**How to complete this task**:
Produce the same data once more, line for line.

* * * * *

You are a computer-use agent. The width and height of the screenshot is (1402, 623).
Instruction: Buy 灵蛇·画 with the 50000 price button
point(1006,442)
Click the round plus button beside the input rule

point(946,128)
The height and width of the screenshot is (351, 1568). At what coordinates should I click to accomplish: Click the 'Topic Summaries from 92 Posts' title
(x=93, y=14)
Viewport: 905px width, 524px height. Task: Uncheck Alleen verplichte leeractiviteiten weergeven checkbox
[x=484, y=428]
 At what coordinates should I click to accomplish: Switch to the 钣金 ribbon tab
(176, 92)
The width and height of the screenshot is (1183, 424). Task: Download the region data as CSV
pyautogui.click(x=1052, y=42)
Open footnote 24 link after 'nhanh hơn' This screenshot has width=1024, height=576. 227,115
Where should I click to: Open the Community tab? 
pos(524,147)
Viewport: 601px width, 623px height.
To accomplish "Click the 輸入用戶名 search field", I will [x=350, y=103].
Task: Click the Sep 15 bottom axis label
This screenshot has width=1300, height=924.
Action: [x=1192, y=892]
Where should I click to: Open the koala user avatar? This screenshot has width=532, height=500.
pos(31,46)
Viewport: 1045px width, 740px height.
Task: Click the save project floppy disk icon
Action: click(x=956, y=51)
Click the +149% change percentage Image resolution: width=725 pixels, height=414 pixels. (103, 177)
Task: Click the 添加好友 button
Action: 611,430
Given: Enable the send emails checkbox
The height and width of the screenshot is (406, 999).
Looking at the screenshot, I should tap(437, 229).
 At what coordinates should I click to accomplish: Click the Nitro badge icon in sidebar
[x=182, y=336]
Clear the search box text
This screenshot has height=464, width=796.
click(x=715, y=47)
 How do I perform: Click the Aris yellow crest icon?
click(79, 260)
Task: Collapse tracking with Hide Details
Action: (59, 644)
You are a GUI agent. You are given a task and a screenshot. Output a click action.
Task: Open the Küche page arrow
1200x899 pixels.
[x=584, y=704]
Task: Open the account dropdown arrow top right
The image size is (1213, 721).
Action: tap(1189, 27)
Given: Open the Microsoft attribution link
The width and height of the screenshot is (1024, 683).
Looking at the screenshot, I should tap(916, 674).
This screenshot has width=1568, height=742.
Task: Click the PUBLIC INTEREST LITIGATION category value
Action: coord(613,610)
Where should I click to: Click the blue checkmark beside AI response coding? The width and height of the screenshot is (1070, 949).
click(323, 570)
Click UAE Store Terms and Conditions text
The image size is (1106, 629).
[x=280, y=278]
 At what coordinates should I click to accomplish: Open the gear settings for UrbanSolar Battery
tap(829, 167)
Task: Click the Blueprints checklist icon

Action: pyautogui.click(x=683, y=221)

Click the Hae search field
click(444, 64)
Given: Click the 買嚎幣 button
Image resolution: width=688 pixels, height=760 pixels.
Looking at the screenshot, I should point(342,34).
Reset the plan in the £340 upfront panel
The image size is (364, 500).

* * * * *

**Written answer**:
You are a computer-use agent. The width and height of the screenshot is (1402, 623).
Instruction: Buy 灵蛇·画 with the 50000 price button
point(1006,442)
Click the round plus button beside the input rule

point(946,128)
The height and width of the screenshot is (351, 1568). At what coordinates should I click to accomplish: Click the 'Topic Summaries from 92 Posts' title
(x=93, y=14)
Viewport: 905px width, 524px height. Task: Uncheck Alleen verplichte leeractiviteiten weergeven checkbox
[x=484, y=428]
 At what coordinates should I click to accomplish: Switch to the 钣金 ribbon tab
(176, 92)
The width and height of the screenshot is (1183, 424). Task: Download the region data as CSV
pyautogui.click(x=1052, y=42)
Open footnote 24 link after 'nhanh hơn' This screenshot has width=1024, height=576. 227,115
Where should I click to: Open the Community tab? 
pos(524,147)
Viewport: 601px width, 623px height.
To accomplish "Click the 輸入用戶名 search field", I will [x=350, y=103].
Task: Click the Sep 15 bottom axis label
This screenshot has width=1300, height=924.
Action: [x=1192, y=892]
Where should I click to: Open the koala user avatar? This screenshot has width=532, height=500.
pos(31,46)
Viewport: 1045px width, 740px height.
Task: Click the save project floppy disk icon
Action: click(x=956, y=51)
Click the +149% change percentage Image resolution: width=725 pixels, height=414 pixels. (103, 177)
Task: Click the 添加好友 button
Action: 611,430
Given: Enable the send emails checkbox
The height and width of the screenshot is (406, 999).
Looking at the screenshot, I should tap(437, 229).
 At what coordinates should I click to accomplish: Click the Nitro badge icon in sidebar
[x=182, y=336]
Clear the search box text
This screenshot has height=464, width=796.
click(x=715, y=47)
 How do I perform: Click the Aris yellow crest icon?
click(79, 260)
Task: Collapse tracking with Hide Details
Action: (59, 644)
You are a GUI agent. You are given a task and a screenshot. Output a click action.
Task: Open the Küche page arrow
1200x899 pixels.
[x=584, y=704]
Task: Open the account dropdown arrow top right
The image size is (1213, 721).
Action: tap(1189, 27)
Given: Open the Microsoft attribution link
The width and height of the screenshot is (1024, 683).
Looking at the screenshot, I should tap(916, 674).
This screenshot has width=1568, height=742.
Task: Click the PUBLIC INTEREST LITIGATION category value
Action: coord(613,610)
Where should I click to: Click the blue checkmark beside AI response coding? The width and height of the screenshot is (1070, 949).
click(323, 570)
Click UAE Store Terms and Conditions text
The image size is (1106, 629).
[x=280, y=278]
 At what coordinates should I click to accomplish: Open the gear settings for UrbanSolar Battery
tap(829, 167)
Task: Click the Blueprints checklist icon

Action: pyautogui.click(x=683, y=221)

Click the Hae search field
click(444, 64)
Given: Click the 買嚎幣 button
Image resolution: width=688 pixels, height=760 pixels.
Looking at the screenshot, I should point(342,34).
Reset the plan in the £340 upfront panel
The image size is (364, 500).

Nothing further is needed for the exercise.